14ymedio, Ricardo Fernández, Camaguey, 7 February 2018 — The city of Camagüey is experiencing an intense digital transformation thanks to independent wireless networks that connect thousands of users throughout the country. It is a complex framework that carries the Wi-Fi signal from the Telecommunications Company of Cuba (ETECSA) to all neighborhoods and also eliminates censorship.
In this city, in the center of the island, there are only nine wireless zones installed by the state telecommunications monopoly and the majority are located in the most central areas of the city.
In parallel, dozens of NanoStation or Mikrotik devices capture the signal and broadcast it. That web of connections not only offers a cheaper internet experience but one that is also free from censorship thanks to the fact that the flow of data passes through virtual private networks (VPNs).
Previously it was the users who, on an individual basis, made a joke of censorship through anonymous proxies. Now, it is the administrators of the nodes who are in charge of doing it.
“What started with some guys offering Wi-Fi connections through a laptop is now a well-structured business that takes the Internet to all neighborhoods,” one of the young administrators of one of the most popular networks, who prefers to be called “AA” (Anonymous Administrator), tells 14ymedio.
The official service costs 1 Cuban convertible peso (CUC) for each hour of navigation, but local entrepreneurs make it possible for the same connection to be shared among several users in order to reduce costs. The price can fall to less than half the ETECSA rate and even go as low as 0.30 CUC an hour.
The purchase of service is made directly through those who manage the antennas, and prepaid cards have been created for that purpose. Regular customers benefit from the signal reaching the doors of their houses and others who receive a weakened signal, because they are further away, at least no longer have to travel long distances.
The commercialization of ETECSA’s Nauta Hogar service that supports Internet browsing in private homes began in the city on December 11. Right now, this service is available only in three of the council districts in the city and Internet users do not want to wait for Etecsa to extend the service to all neighborhoods.
The alternative network also offers the advantage that “you can access the pages stapled [i.e. blocked] by the government,” ’AA’ tells 14ymedio. The government censors dozens of sites, including this independent newspaper and the webpages of human rights organizations.
Last September a report from the Open Observatory of Network Interference (OONI), an organization associated with the anonymous network project and the free VPN tool Tor, revealed that after analyzing access to more than 1,400 web pages in three cities on the Island between May and June of 2017, it detected that at least 41 of them were blocked.
Most of the blocked sites belong to independent media and opposition organizations, so OONI concluded that the only Internet provider in Cuba, ETECSA, censors sites that “express criticism (direct or indirect) towards the Government.”
“The private [providers] not only have better prices but the user’s final experience is more pleasant”, says Mandy, 34, an administrator of a dozen antennas that provide service in Havana. “At the beginning we transmitted the ETECSA signal as it came to us but now we’re trying to give a superior service.”

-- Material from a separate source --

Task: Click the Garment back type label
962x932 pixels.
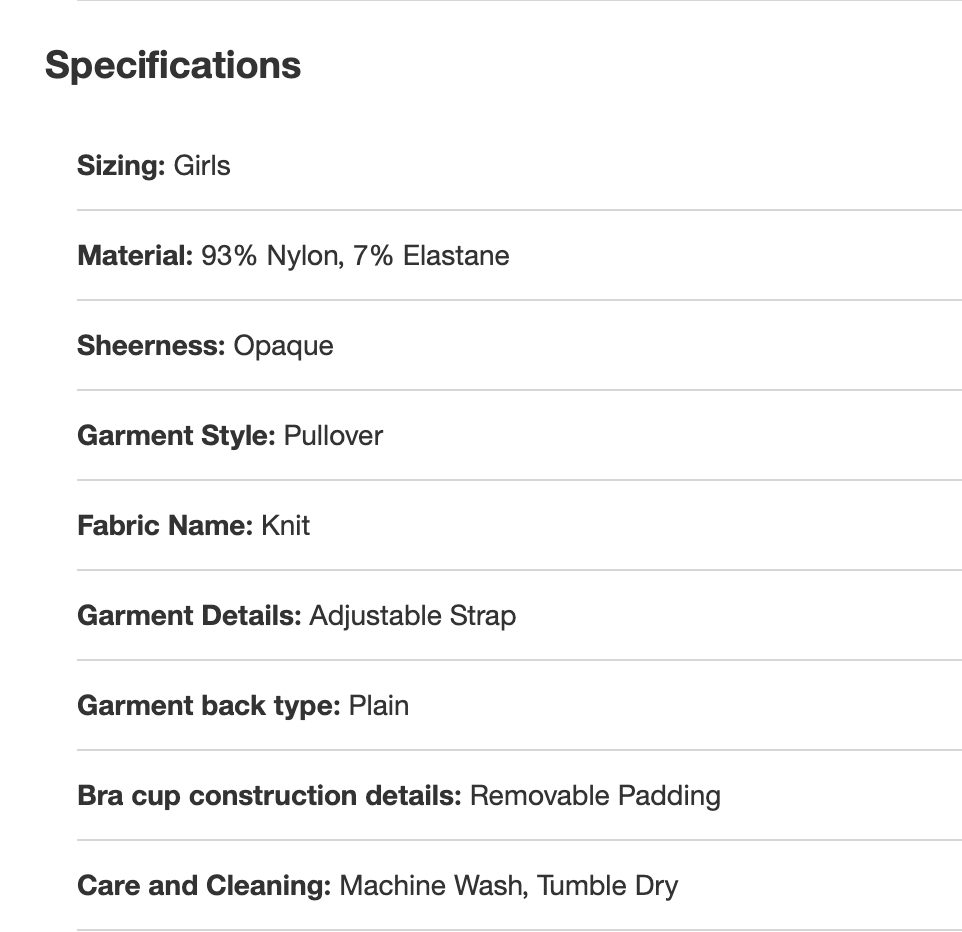Action: pyautogui.click(x=209, y=705)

Contracting with an efficient VPN means that these entrepreneurs must have a credit card for online payments, an obstacle they skillfully overcome through contacts abroad. “We take out our MasterCards and pay the fees for the different services so that our internet is really free,” explains another young Camaguey computer expert.

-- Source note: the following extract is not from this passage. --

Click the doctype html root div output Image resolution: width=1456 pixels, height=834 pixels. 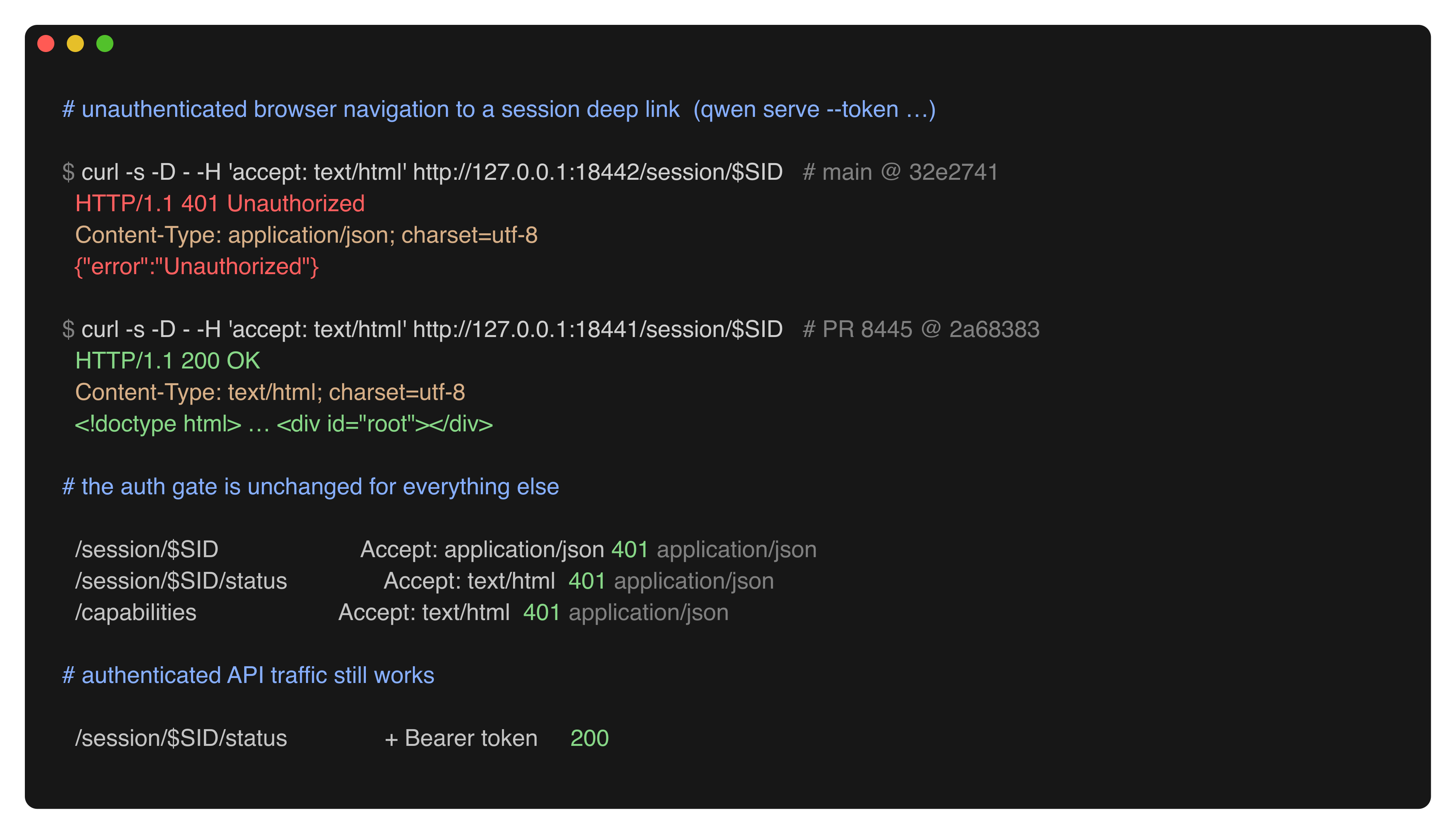(284, 424)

The business is attracting many interested in joining. The initial investment to manage your own node is around 500 CUC. The most expensive part of hosting is the NanoStation or the Mikrotik — costing up to about 200 CUC — and the rest of the capital is invested in routers or switches and mobile phones.
“All the sending and receiving equipment is configured through telephones so as not to use computers, in this way we minimize the damage if the police search us [and sieze the equipment],” AA explains.
Some of these wireless networks have managed to get official backing by signing up with the Youth Computer Clubs as communities dedicated to video games. Other distributors prefer to mask the network so that it is visible only to customers who pay for the service.
“This is not a business to get rich, but it gives us enough to live on. We have taken advantage of the lack of a laws [that we could be charged under], although we know that if they set the police on us everything would be complicated,” acknowledges AA.
However, much remains to be done. “The connection gets slow at peak times,” Yunior Rodriguez, a young man from the Guernica neighborhood, who connects from his home portal to one of these alternative networks, comments to this newspaper. He appreciates that the independent providers have a more attractive access interface than ETECSA does.
“There are the little things that make the difference: the homepage of the network where I have to put my user data is updated regularly,” he explains. Once again, competition knocks at the door of Etecsa, which since the beginning of its web browsing service has not changed its access portal or carried out many other improvements in the service.